== Entries shown ==

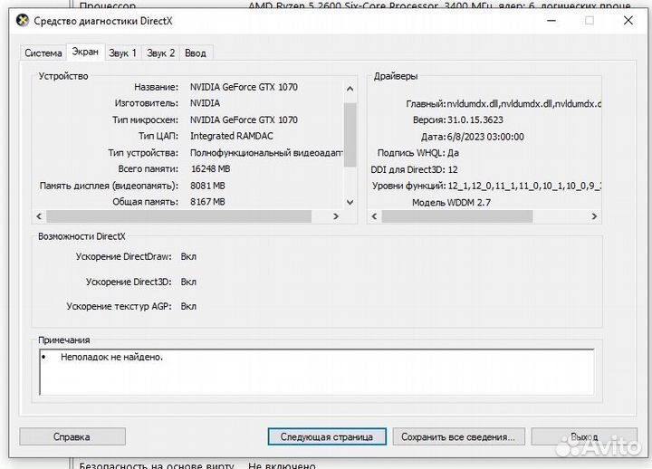Click the left arrow of Устройство horizontal scrollbar

tap(39, 216)
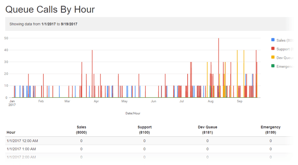298x165 pixels.
Task: Click the yellow Dev Queue legend swatch
Action: pos(273,57)
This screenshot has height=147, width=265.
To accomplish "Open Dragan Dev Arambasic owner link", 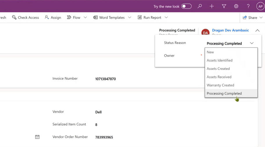I will (230, 30).
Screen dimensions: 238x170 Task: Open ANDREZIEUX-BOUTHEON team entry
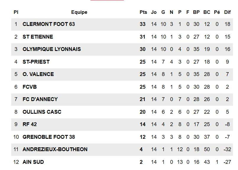[55, 149]
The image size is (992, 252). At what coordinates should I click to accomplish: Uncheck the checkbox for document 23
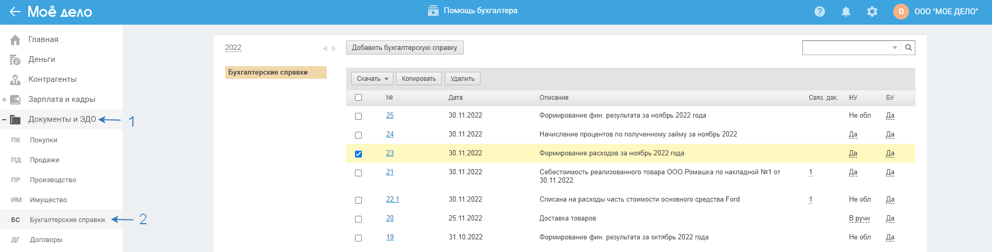click(358, 154)
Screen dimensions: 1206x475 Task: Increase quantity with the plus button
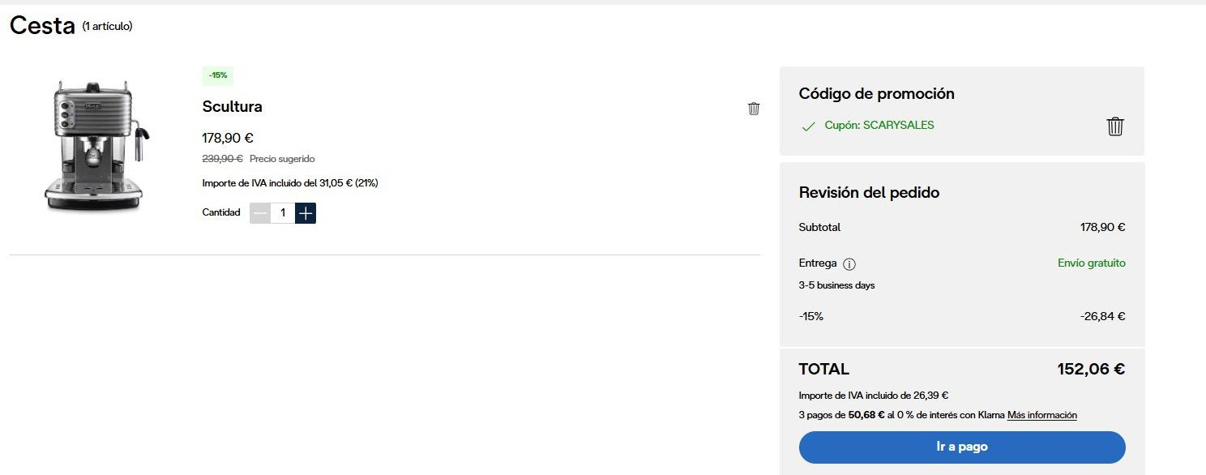(x=306, y=213)
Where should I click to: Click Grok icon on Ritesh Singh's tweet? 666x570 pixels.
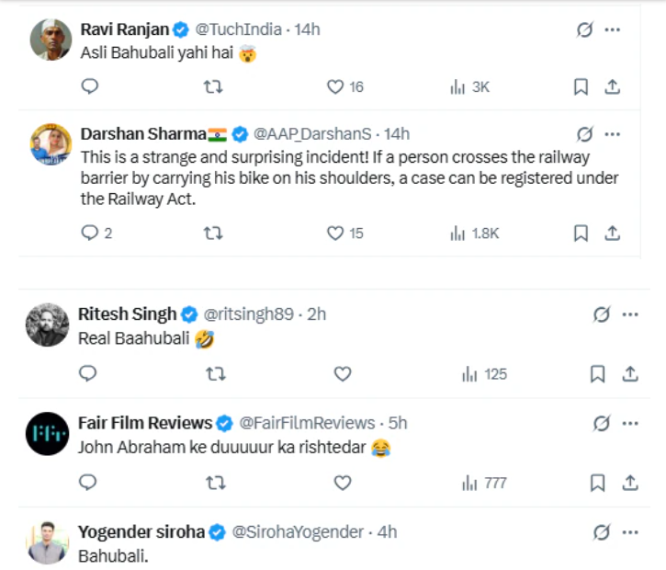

== Task description ==
Please rewrite the material from the line with "Screen dimensions: 238x170" to the line with "(x=306, y=213)", substituting "Image size" for "Screen dimensions" and keeping everything else unchanged. Give only those lines and leave out the pictures.

== Complete answer ==
Image size: 238x170 Task: Open ANDREZIEUX-BOUTHEON team entry
[55, 149]
The image size is (992, 252). At what coordinates should I click to accomplish: Uncheck the checkbox for document 23
click(358, 154)
Image size: 1206x475 Task: Increase quantity with the plus button
(x=306, y=213)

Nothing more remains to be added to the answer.